A second point to consider in order to support and drive positive change is the importance of emphasising ‘employability’ rather than ‘students’ employment’. Johnny Rich identifies three components – knowledge, social capital and skills – which offer a more nuanced approach than focusing solely on the general term employability, and these are what many universities are considering, through imaginative curriculum responses and broader conceptualisations of the student experience. At the University of Leicester we are delivering one of the most flexible curriculums available through ‘pathways’, which allow for traditional, primarily single discipline degrees, but also offer truly inter-disciplinary experiences for those who want to blend insights from different disciplines. Our research suggests that this more flexible training is in demand from both students and employers.
It will be interesting to see how the TEF will help us measure how well universities have prepared students for jobs of the future – a challenging prospect, given the difficulty of measuring teaching excellence in general.
Improving social mobility is a third means of bettering graduate employability, as the green paper recognises.
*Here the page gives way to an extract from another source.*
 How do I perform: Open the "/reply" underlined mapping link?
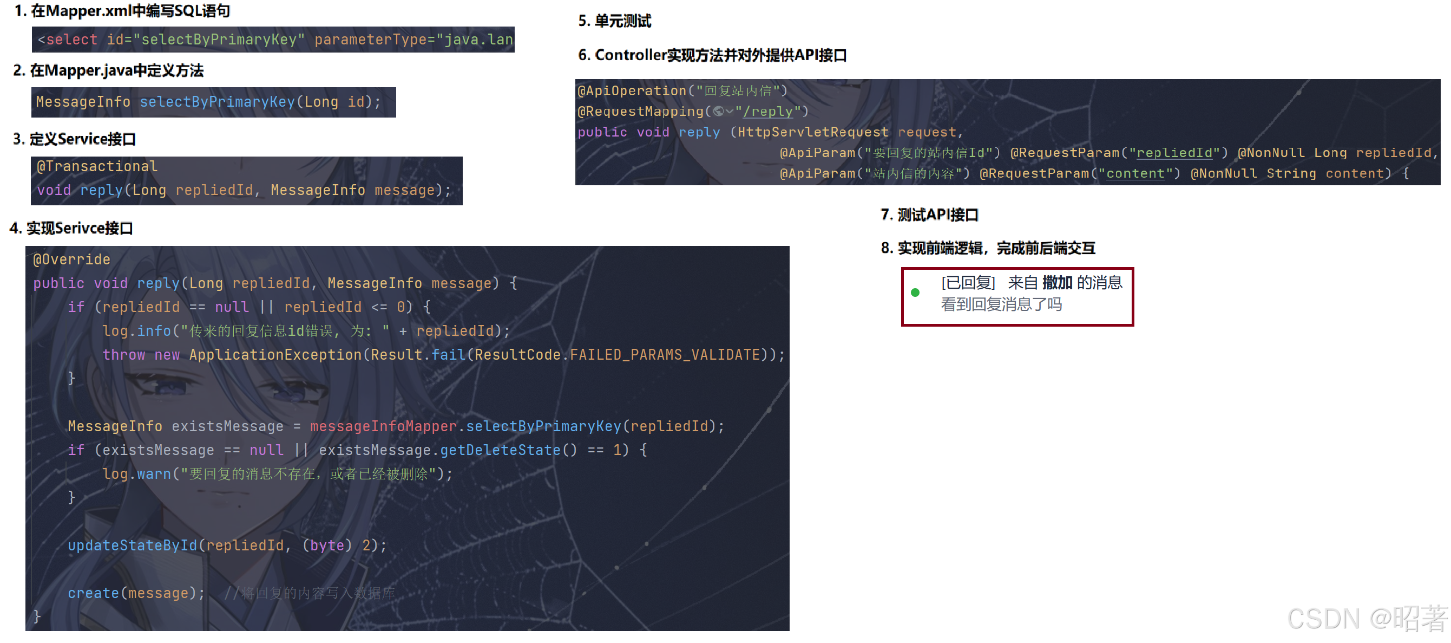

Reports from the Higher Education Funding Council for England and the Social Mobility and Child Poverty Commission have highlighted that students from areas of high disadvantage are less successful in obtaining professional employment than those from more advantaged backgrounds. More alarmingly, lower professional employment rates among disadvantaged students persist across their early careers. This raises the tricky problem of separating the respective influence of university experience and social background on employability. Of course, despite the political focus on access to the most selective institutions, these universities do not necessarily deliver the best professional graduate outcomes for less advantaged students. A challenge for the TEF deliberations is how to incorporate some kind of contextual value-added measure that helps benchmark an institution’s influence over employability, not just against other institutions, but against other forms or learning, such as apprenticeships.
Whether the TEF will genuinely help students remains to be seen. It is perhaps telling that a recent survey found that only 18% of applicants accessed information through Unistats, the system that currently compares official course data from universities and colleges. The TEF has re-opened debate about student employability and higher education, and what this means as we embark on a fourth industrial revolution.
In the end, though, much of this debate will centre on partnership – with employers, students, other universities and policymakers. These partnerships must have the capacity not only to drive innovation, but to deliver what students deserve: ‘a lifetime of career success’.